Yet none of these problems can deny us the silver lining, which is this: the economic turmoil we experience today will change the course of history in such a way as to secure the future for American posterity, starting with our children and grandchildren. Let me reiterate, our own kids and grandkids — the most precious American treasure — will have a secure future as a result of the problems we face today. Here’s why…

Far from the trading floors of Wall Street and the policy meetings of the Federal Reserve, crucial discoveries have been made by scientists, economists, anthropologists, historians, and others collaborating under a broad umbrella called “sustainability science.” No, they haven’t discovered an unlimited energy source, a pollution-free car, or a method to stabilize our climate at optimum conditions. They’ve discovered something far more important and exciting: the key to permanent economic security.

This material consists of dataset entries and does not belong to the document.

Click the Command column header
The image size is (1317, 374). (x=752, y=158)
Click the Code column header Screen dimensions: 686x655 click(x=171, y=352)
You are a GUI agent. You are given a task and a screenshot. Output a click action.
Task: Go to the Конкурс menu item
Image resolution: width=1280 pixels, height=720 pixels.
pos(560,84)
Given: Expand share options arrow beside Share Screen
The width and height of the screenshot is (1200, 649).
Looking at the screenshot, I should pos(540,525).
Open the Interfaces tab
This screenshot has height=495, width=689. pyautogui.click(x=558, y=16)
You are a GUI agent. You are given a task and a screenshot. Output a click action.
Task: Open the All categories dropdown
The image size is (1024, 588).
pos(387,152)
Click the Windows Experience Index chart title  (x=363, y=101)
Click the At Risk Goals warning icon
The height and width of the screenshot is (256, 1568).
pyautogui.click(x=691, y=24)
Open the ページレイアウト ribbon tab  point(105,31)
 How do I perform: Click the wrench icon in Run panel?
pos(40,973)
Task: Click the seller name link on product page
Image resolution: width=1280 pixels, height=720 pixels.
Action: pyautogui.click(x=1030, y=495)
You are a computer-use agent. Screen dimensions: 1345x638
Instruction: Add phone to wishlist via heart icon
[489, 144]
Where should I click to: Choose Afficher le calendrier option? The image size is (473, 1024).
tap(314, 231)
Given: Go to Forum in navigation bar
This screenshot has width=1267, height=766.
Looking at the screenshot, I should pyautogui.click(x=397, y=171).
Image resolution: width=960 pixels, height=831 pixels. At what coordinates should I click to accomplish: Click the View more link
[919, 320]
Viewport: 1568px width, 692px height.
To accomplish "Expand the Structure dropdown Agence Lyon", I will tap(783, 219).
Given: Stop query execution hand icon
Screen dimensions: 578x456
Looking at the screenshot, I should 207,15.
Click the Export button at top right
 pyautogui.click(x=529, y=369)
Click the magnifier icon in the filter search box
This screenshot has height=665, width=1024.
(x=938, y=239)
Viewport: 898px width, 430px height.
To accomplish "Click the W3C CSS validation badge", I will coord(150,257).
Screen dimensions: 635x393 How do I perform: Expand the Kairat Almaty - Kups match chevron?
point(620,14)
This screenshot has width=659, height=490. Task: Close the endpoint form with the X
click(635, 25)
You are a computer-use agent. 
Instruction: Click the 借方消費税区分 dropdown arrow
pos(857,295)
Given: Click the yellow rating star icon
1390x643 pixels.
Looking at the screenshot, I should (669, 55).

For the past few years, as time has allowed, I and my economic advisors, with the assistance of numerous scholars, have studied this key to economic security. The theory and evidence for it is absolutely irrefutable. The only reason this key to security hasn’t broken into public dialog is because it serves no short-term vested interests; no wealthy corporations, think tanks, or political parties that would stand to profit before the next shareholders meeting or election cycle. But that’s also the beauty of it: the key to security is a non-partisan, scientifically sound approach to the long-run interests of all, especially our kids and grandkids. Fortunately for us, it’s surprisingly simple as well.

What is this key to a secure future? We could coin a new phrase to get credit for the idea or to improve its political flavor, but I believe the clearest term is what the scientists already call it: the “steady state economy.” Political advisors think it’s a bit on the dry side, but after what we’ve been through – stock market crashes, insurance crises, banker bailouts, panic over the debt ceiling, having our credit downgraded — doesn’t a “steady state economy” sound like just what the doctor ordered?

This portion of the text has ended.